Blogging is attractive as a vehicle for personal expression because it’s an easy way to capture, comment on, and keep abreast of interesting tidbits of information. The same characteristic makes blogging well-suited to businesses that want to track information about products and markets, or distribute information to employees and customers. You see something interesting on the Web, and within seconds you can put a link to it on your weblog, add some comments, and be on to something else. Naturally, other bloggers are doing the same thing. Over time, your own blog and the other blogs you spend time reading develop into a big, interconnected web of information. It’s like a quick-and-dirty, easy-to-use knowledge management system.

Business blogs are more likely to be focused on projects or teams than on their individual creators. For instance, a marketing team at Verizon uses Traction software to track market conditions and competitive intelligence. Members of a product development team might use a private weblog to which they contribute notes and ideas regarding the development process. Customer service reps could contribute problem fixes and customer notes to a collaborative weblog and refer to it later — kind of like a continuously evolving user manual. For personal blogs, as Traction CEO Tim Simonson puts it, “it’s all about me — it’s a personal publishing orientation. In business, on the other hand, the orientation is about the subject, or the product, or the business issue.”

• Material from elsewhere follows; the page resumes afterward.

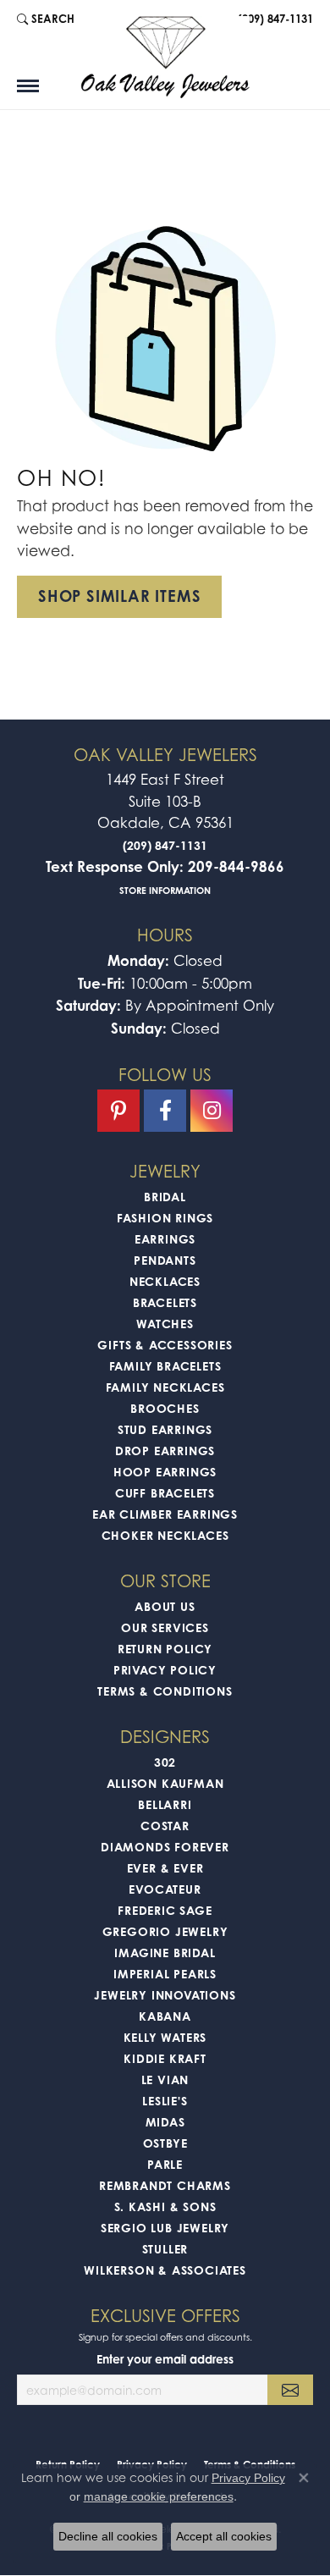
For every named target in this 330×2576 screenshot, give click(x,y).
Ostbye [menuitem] (165, 2143)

That doesn’t mean business blogs should be bland and corporate in tone. In fact, especially for customer-oriented weblogs, it’s better if they aren’t. Trellix co-founder Dan Bricklin suggests that personality might be particularly relevant to small businesses. “For a lot of small businesses, the way they survive is because of personal service,” says Bricklin. “There’s an actual person behind the counter who you can get to know.” A public weblog could let businesses provide that kind of service online. For instance, a fish and tackle shop owner might run a weblog where he passes along fishing topics, tips, and news — the same way he would when schmoozing with customers over the counter. Trellix added a blogging feature to its Web publishing platform this month, and Bricklin’s own weblog details many other ways small businesses can use blogs.

Weblogs’ ease of publishing has a disadvantage: Because it’s so easy to post information, blogs grow quickly and become unwieldy, making it harder and harder to track down relevant information. That’s because most blogs are organized solely in chronological order, with the most recent posts at the top and older content stacked in an archive, like a pile of old newspapers.

One way to manage the problem is through a search engine. As Network World recently reported, Phillip Windley, CIO of the state of Utah, has offered a weblog tool called Radio to any state employee who wants it. The addition of a Google Search Appliance makes the content of these blogs easily accessible to anyone. Employees haven’t exactly been jumping on the offer, but over time, Windley says, he hopes these blogs will develop into a “state knowledge base.”

For true knowledge management, however, a search engine probably won’t be enough. Traction’s weblog product for businesses, called TeamPage, tries to address that problem by adding sophisticated categorization and information-retrieval tools. These let users pull out all the information related to a particular project and view it on a single page — even if that information spans several years’ worth of posts from different users. Traction also adds access control, so that only authorized users can view information designated as sensitive — an essential element for corporate users. On the downside, TeamPage is more complicated to use than plain-vanilla weblogs.

For now, few businesses — apart from self-promoting independent consultants and weblog software vendors — operate weblogs as a matter of course; Utah and Verizon are the exception rather than the rule. But as blogging becomes more mainstream, that will change. Like PCs, instant messaging, and handheld computers, your company’s first blogs may well sneak in under the radar of IT, set up by enterprising employees who just want to get something done. This revolution may not be televised, but it will be blogged.